Work required: Type out the entries below again, character for character.

*** Opening Record extracts ***

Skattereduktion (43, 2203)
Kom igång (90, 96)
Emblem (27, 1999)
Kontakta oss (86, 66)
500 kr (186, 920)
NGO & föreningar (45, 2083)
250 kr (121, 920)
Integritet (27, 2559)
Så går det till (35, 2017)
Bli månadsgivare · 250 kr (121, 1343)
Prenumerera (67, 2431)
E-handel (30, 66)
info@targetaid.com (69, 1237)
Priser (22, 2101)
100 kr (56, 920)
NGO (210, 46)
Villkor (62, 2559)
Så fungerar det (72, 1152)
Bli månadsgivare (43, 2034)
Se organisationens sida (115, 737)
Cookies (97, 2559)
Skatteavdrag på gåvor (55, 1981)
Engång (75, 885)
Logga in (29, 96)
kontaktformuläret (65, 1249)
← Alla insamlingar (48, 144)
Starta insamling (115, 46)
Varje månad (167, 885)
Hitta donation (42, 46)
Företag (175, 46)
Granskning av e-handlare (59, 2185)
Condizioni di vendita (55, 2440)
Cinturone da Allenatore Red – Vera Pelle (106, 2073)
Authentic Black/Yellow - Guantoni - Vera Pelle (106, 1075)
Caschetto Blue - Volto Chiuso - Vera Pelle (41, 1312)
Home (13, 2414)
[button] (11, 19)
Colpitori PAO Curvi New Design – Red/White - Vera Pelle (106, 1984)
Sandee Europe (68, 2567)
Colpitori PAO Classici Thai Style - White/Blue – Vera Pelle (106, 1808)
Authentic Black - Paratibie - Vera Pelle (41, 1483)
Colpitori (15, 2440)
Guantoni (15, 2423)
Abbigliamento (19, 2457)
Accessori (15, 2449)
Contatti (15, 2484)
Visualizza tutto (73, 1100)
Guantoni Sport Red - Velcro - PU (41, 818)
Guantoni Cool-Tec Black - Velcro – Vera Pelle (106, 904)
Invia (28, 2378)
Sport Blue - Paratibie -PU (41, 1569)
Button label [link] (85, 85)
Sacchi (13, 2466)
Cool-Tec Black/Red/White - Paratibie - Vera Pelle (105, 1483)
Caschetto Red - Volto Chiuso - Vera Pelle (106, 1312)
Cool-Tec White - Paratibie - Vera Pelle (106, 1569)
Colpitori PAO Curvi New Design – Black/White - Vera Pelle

*** Closing Record extracts ***

Exercise solution:
Skattereduktion (43, 2203)
Kom igång (90, 96)
Emblem (27, 1999)
Kontakta oss (86, 66)
500 kr (186, 920)
NGO & föreningar (45, 2083)
250 kr (121, 920)
Integritet (27, 2559)
Så går det till (35, 2017)
Bli månadsgivare · 250 kr (121, 1343)
Prenumerera (67, 2431)
E-handel (30, 66)
info@targetaid.com (69, 1237)
Priser (22, 2101)
100 kr (56, 920)
NGO (210, 46)
Villkor (62, 2559)
Så fungerar det (72, 1152)
Bli månadsgivare (43, 2034)
Se organisationens sida (115, 737)
Cookies (97, 2559)
Skatteavdrag på gåvor (55, 1981)
Engång (75, 885)
Logga in (29, 96)
kontaktformuläret (65, 1249)
← Alla insamlingar (48, 144)
Starta insamling (115, 46)
Varje månad (167, 885)
Hitta donation (42, 46)
Företag (175, 46)
Granskning av e-handlare (59, 2185)
Condizioni di vendita (55, 2440)
Cinturone da Allenatore Red – Vera Pelle (106, 2073)
Authentic Black/Yellow - Guantoni - Vera Pelle (106, 1075)
Caschetto Blue - Volto Chiuso - Vera Pelle (41, 1312)
Home (13, 2414)
[button] (11, 19)
Colpitori PAO Curvi New Design – Red/White - Vera Pelle (106, 1984)
Sandee Europe (68, 2567)
Colpitori PAO Classici Thai Style - White/Blue – Vera Pelle (106, 1808)
Authentic Black - Paratibie - Vera Pelle (41, 1483)
Colpitori (15, 2440)
Guantoni (15, 2423)
Abbigliamento (19, 2457)
Accessori (15, 2449)
Contatti (15, 2484)
Visualizza tutto (73, 1100)
Guantoni Sport Red - Velcro - PU (41, 818)
Guantoni Cool-Tec Black - Velcro – Vera Pelle (106, 904)
Invia (28, 2378)
Sport Blue - Paratibie -PU (41, 1569)
Button label [link] (85, 85)
Sacchi (13, 2466)
Cool-Tec Black/Red/White - Paratibie - Vera Pelle (105, 1483)
Caschetto Red - Volto Chiuso - Vera Pelle (106, 1312)
Cool-Tec White - Paratibie - Vera Pelle (106, 1569)
Colpitori PAO Curvi New Design – Black/White - Vera Pelle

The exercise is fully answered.